> [AIM OF THE EXERCISE] The expected output is every entry, copied exactly.

> [SOURCE MATERIAL]
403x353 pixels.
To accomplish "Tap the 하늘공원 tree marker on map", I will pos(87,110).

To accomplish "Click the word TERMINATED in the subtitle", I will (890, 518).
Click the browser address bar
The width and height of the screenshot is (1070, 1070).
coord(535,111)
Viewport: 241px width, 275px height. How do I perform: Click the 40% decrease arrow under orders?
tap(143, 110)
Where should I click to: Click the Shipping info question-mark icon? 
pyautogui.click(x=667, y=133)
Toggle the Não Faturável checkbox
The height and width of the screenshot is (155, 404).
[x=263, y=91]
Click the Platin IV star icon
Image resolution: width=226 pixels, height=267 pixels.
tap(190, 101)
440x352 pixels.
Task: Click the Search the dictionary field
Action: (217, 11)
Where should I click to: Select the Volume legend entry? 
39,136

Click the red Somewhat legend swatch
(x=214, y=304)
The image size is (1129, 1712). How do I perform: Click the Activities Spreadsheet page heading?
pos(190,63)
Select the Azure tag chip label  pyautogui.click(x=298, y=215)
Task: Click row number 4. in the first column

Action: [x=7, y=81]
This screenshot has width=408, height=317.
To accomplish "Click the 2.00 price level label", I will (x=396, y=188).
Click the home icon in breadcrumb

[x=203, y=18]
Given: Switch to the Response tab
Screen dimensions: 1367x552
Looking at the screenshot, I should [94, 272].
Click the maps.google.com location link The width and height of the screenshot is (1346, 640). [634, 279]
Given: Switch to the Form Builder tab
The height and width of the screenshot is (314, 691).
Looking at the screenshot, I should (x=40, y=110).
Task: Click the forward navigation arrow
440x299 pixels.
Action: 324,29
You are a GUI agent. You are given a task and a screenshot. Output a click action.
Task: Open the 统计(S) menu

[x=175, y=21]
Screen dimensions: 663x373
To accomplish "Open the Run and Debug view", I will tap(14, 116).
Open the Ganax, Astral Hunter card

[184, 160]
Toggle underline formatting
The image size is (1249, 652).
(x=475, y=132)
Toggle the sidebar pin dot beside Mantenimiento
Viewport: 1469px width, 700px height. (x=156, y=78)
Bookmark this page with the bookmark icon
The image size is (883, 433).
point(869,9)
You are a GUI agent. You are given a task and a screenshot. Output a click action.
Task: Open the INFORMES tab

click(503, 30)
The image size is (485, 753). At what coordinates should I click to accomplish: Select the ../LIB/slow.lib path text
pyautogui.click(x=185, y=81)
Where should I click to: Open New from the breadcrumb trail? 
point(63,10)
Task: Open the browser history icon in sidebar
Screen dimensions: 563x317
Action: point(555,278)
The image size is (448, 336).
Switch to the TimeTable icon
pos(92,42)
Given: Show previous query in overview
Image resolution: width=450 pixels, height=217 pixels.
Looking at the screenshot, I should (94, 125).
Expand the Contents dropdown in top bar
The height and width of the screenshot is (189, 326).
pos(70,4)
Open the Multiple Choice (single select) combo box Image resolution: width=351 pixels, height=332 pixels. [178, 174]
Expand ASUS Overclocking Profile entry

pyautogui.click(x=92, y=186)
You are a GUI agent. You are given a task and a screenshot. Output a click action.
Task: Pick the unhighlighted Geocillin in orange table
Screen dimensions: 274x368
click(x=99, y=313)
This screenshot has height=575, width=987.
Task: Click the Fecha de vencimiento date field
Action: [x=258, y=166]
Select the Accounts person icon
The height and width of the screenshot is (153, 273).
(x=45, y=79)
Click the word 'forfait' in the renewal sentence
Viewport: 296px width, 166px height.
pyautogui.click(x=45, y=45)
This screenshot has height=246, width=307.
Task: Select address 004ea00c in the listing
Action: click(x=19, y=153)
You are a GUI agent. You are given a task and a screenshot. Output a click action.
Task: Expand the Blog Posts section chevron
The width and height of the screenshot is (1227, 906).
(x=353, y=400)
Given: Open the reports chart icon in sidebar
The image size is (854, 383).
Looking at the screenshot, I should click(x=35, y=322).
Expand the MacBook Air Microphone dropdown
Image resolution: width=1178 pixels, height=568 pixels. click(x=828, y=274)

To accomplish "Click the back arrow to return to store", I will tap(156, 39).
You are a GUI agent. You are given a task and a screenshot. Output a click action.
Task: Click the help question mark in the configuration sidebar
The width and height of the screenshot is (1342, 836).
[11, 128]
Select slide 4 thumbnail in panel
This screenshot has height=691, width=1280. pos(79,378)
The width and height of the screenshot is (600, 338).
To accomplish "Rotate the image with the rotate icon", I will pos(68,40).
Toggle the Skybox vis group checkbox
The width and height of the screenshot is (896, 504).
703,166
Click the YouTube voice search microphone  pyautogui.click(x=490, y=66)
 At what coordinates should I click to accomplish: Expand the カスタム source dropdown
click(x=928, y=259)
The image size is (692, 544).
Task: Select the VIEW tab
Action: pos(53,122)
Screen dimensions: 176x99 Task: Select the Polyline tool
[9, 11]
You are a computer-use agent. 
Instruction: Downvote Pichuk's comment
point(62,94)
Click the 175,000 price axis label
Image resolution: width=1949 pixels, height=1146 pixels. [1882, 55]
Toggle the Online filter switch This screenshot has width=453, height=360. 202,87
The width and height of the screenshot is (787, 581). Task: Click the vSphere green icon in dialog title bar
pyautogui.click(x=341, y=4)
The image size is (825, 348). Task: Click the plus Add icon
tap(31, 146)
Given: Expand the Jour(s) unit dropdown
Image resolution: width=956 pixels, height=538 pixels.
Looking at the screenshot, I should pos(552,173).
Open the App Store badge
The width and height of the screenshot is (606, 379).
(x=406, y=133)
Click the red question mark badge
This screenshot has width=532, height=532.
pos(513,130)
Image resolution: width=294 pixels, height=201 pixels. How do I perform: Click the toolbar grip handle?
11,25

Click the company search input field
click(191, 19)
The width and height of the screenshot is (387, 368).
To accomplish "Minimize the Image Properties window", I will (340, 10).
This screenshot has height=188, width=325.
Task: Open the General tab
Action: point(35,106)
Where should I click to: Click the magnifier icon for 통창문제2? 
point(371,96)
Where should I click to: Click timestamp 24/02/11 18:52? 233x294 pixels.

> [EXERCISE SOLUTION]
403x353 pixels.
To accomplish "Tap the 하늘공원 tree marker on map", I will pos(87,110).

To accomplish "Click the word TERMINATED in the subtitle", I will (890, 518).
Click the browser address bar
The width and height of the screenshot is (1070, 1070).
coord(535,111)
Viewport: 241px width, 275px height. How do I perform: Click the 40% decrease arrow under orders?
tap(143, 110)
Where should I click to: Click the Shipping info question-mark icon? 
pyautogui.click(x=667, y=133)
Toggle the Não Faturável checkbox
The height and width of the screenshot is (155, 404).
[x=263, y=91]
Click the Platin IV star icon
Image resolution: width=226 pixels, height=267 pixels.
tap(190, 101)
440x352 pixels.
Task: Click the Search the dictionary field
Action: (217, 11)
Where should I click to: Select the Volume legend entry? 
39,136

Click the red Somewhat legend swatch
(x=214, y=304)
The image size is (1129, 1712). How do I perform: Click the Activities Spreadsheet page heading?
pos(190,63)
Select the Azure tag chip label  pyautogui.click(x=298, y=215)
Task: Click row number 4. in the first column

Action: [x=7, y=81]
This screenshot has width=408, height=317.
To accomplish "Click the 2.00 price level label", I will (x=396, y=188).
Click the home icon in breadcrumb

[x=203, y=18]
Given: Switch to the Response tab
Screen dimensions: 1367x552
Looking at the screenshot, I should [94, 272].
Click the maps.google.com location link The width and height of the screenshot is (1346, 640). [634, 279]
Given: Switch to the Form Builder tab
The height and width of the screenshot is (314, 691).
Looking at the screenshot, I should (x=40, y=110).
Task: Click the forward navigation arrow
440x299 pixels.
Action: 324,29
You are a GUI agent. You are given a task and a screenshot. Output a click action.
Task: Open the 统计(S) menu

[x=175, y=21]
Screen dimensions: 663x373
To accomplish "Open the Run and Debug view", I will tap(14, 116).
Open the Ganax, Astral Hunter card

[184, 160]
Toggle underline formatting
The image size is (1249, 652).
(x=475, y=132)
Toggle the sidebar pin dot beside Mantenimiento
Viewport: 1469px width, 700px height. (x=156, y=78)
Bookmark this page with the bookmark icon
The image size is (883, 433).
point(869,9)
You are a GUI agent. You are given a task and a screenshot. Output a click action.
Task: Open the INFORMES tab

click(503, 30)
The image size is (485, 753). At what coordinates should I click to accomplish: Select the ../LIB/slow.lib path text
pyautogui.click(x=185, y=81)
Where should I click to: Open New from the breadcrumb trail? 
point(63,10)
Task: Open the browser history icon in sidebar
Screen dimensions: 563x317
Action: point(555,278)
The image size is (448, 336).
Switch to the TimeTable icon
pos(92,42)
Given: Show previous query in overview
Image resolution: width=450 pixels, height=217 pixels.
Looking at the screenshot, I should (94, 125).
Expand the Contents dropdown in top bar
The height and width of the screenshot is (189, 326).
pos(70,4)
Open the Multiple Choice (single select) combo box Image resolution: width=351 pixels, height=332 pixels. [178, 174]
Expand ASUS Overclocking Profile entry

pyautogui.click(x=92, y=186)
You are a GUI agent. You are given a task and a screenshot. Output a click action.
Task: Pick the unhighlighted Geocillin in orange table
Screen dimensions: 274x368
click(x=99, y=313)
This screenshot has height=575, width=987.
Task: Click the Fecha de vencimiento date field
Action: [x=258, y=166]
Select the Accounts person icon
The height and width of the screenshot is (153, 273).
(x=45, y=79)
Click the word 'forfait' in the renewal sentence
Viewport: 296px width, 166px height.
pyautogui.click(x=45, y=45)
This screenshot has height=246, width=307.
Task: Select address 004ea00c in the listing
Action: click(x=19, y=153)
You are a GUI agent. You are given a task and a screenshot. Output a click action.
Task: Expand the Blog Posts section chevron
The width and height of the screenshot is (1227, 906).
(x=353, y=400)
Given: Open the reports chart icon in sidebar
The image size is (854, 383).
Looking at the screenshot, I should click(x=35, y=322).
Expand the MacBook Air Microphone dropdown
Image resolution: width=1178 pixels, height=568 pixels. click(x=828, y=274)

To accomplish "Click the back arrow to return to store", I will tap(156, 39).
You are a GUI agent. You are given a task and a screenshot. Output a click action.
Task: Click the help question mark in the configuration sidebar
The width and height of the screenshot is (1342, 836).
[11, 128]
Select slide 4 thumbnail in panel
This screenshot has height=691, width=1280. pos(79,378)
The width and height of the screenshot is (600, 338).
To accomplish "Rotate the image with the rotate icon", I will pos(68,40).
Toggle the Skybox vis group checkbox
The width and height of the screenshot is (896, 504).
703,166
Click the YouTube voice search microphone  pyautogui.click(x=490, y=66)
 At what coordinates should I click to accomplish: Expand the カスタム source dropdown
click(x=928, y=259)
The image size is (692, 544).
Task: Select the VIEW tab
Action: pos(53,122)
Screen dimensions: 176x99 Task: Select the Polyline tool
[9, 11]
You are a computer-use agent. 
Instruction: Downvote Pichuk's comment
point(62,94)
Click the 175,000 price axis label
Image resolution: width=1949 pixels, height=1146 pixels. [1882, 55]
Toggle the Online filter switch This screenshot has width=453, height=360. 202,87
The width and height of the screenshot is (787, 581). Task: Click the vSphere green icon in dialog title bar
pyautogui.click(x=341, y=4)
The image size is (825, 348). Task: Click the plus Add icon
tap(31, 146)
Given: Expand the Jour(s) unit dropdown
Image resolution: width=956 pixels, height=538 pixels.
Looking at the screenshot, I should pos(552,173).
Open the App Store badge
The width and height of the screenshot is (606, 379).
(x=406, y=133)
Click the red question mark badge
This screenshot has width=532, height=532.
pos(513,130)
Image resolution: width=294 pixels, height=201 pixels. How do I perform: Click the toolbar grip handle?
11,25

Click the company search input field
click(191, 19)
The width and height of the screenshot is (387, 368).
To accomplish "Minimize the Image Properties window", I will (340, 10).
This screenshot has height=188, width=325.
Task: Open the General tab
Action: point(35,106)
Where should I click to: Click the magnifier icon for 통창문제2? 
point(371,96)
Where should I click to: Click timestamp 24/02/11 18:52? 233x294 pixels.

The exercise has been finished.